Obituary: Antonio Tejero (1932-2025), Civil Guard officer who led failed fascist coup in Spain

NOTE: This article was published on 23 October 2025European fascists are mourning the death of the last man to attempt an old-school fascist coup, Lt Col Antonio Tejero of the Spanish Civil Guard, who died this morning aged 93. Veteran Searchlight readers will remember him as, resembling Peter Sellers, he stormed into Madrid’s parliament on…

NOTE: This article was published on 23 October 2025
Antonio Tejero
“Sit down you c***s. Lt Col Antonio Tejero launches his coup attempt in 1981

European fascists are mourning the death of the last man to attempt an old-school fascist coup, Lt Col Antonio Tejero of the Spanish Civil Guard, who died this morning aged 93.

Veteran Searchlight readers will remember him as, resembling Peter Sellers, he stormed into Madrid’s parliament on 23 February 1981 with heavily armed fellow Guard officers, shooting into the air and barking at parliamentarians to: “Sit down, you cunts!”

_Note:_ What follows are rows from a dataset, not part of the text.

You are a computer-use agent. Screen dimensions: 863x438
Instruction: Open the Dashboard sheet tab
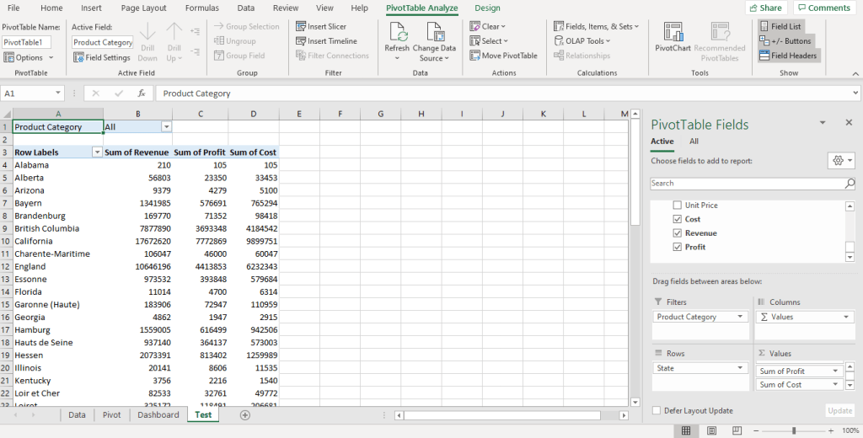(x=158, y=415)
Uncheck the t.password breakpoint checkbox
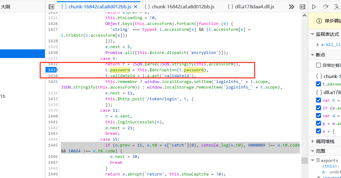The height and width of the screenshot is (178, 341). point(319,84)
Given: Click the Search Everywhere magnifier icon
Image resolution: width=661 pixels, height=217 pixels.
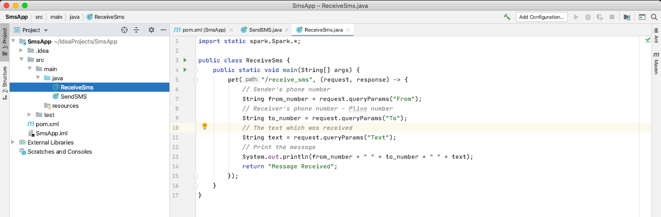Looking at the screenshot, I should click(x=655, y=17).
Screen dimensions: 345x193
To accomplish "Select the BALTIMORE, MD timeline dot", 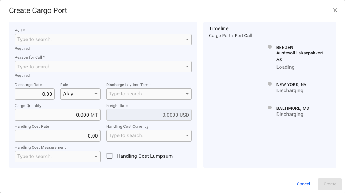I will [x=270, y=107].
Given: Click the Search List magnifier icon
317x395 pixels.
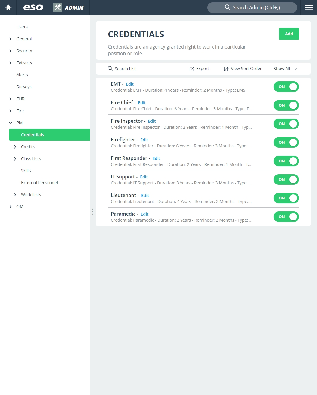Looking at the screenshot, I should pyautogui.click(x=110, y=69).
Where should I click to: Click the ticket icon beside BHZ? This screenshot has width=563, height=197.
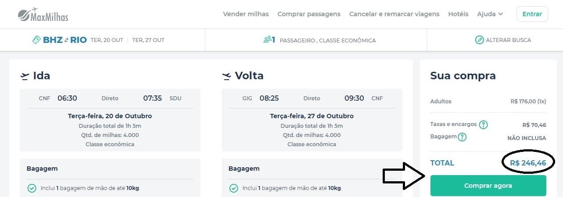pyautogui.click(x=37, y=40)
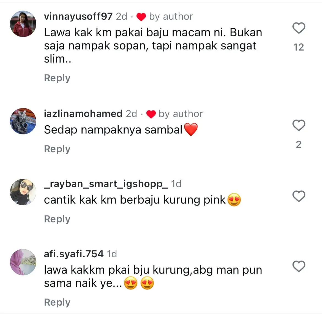The height and width of the screenshot is (315, 322).
Task: Like the comment by vinnayusoff97
Action: (x=299, y=28)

The coup attempt failed within 24 hours, but the most interesting thing is that this wasn’t Tejero’s first coup.

“Years of lead”

In effect this was the closing chapter in Europe’s “years of lead”, the period during the late 1960s, 1970s, and start of the 1980s when far-right conservatives as well as fascists either considered or actively plotted coups against Western democracies.

Sometimes this was due to deeply held fascist or nazi beliefs. More often it was because these elites thought they needed to use fascist methods to crush trade unions and the left, and to enforce authoritarian conservative policies for Europe’s social and economic crises.

Searchlight reported many of these sinister activities during those years.

In Tejero’s case he was already know to have been involved in another coup plot more than two years earlier in November 1978, during the early stages of Spain’s transition to democracy.

Got off lightly

The fact he and fellow plotters were punished so lightly for this earlier plot indicated the extent to which fascists and authoritarian conservatives remained influential in Spain’s judicial, political and military leadership for several years after Franco’s death in 1975.

Tejero was released from prison after only seven months after that earlier attempt and allowed to retain his rank and position in the Civil Guard.

The son of one of his co-conspirators later led a far-right party in the 1990s and 2000s. This party AUN hosted international gatherings of European fascists including members of the BNP and several German neo-nazi parties, before dissolving in 2005.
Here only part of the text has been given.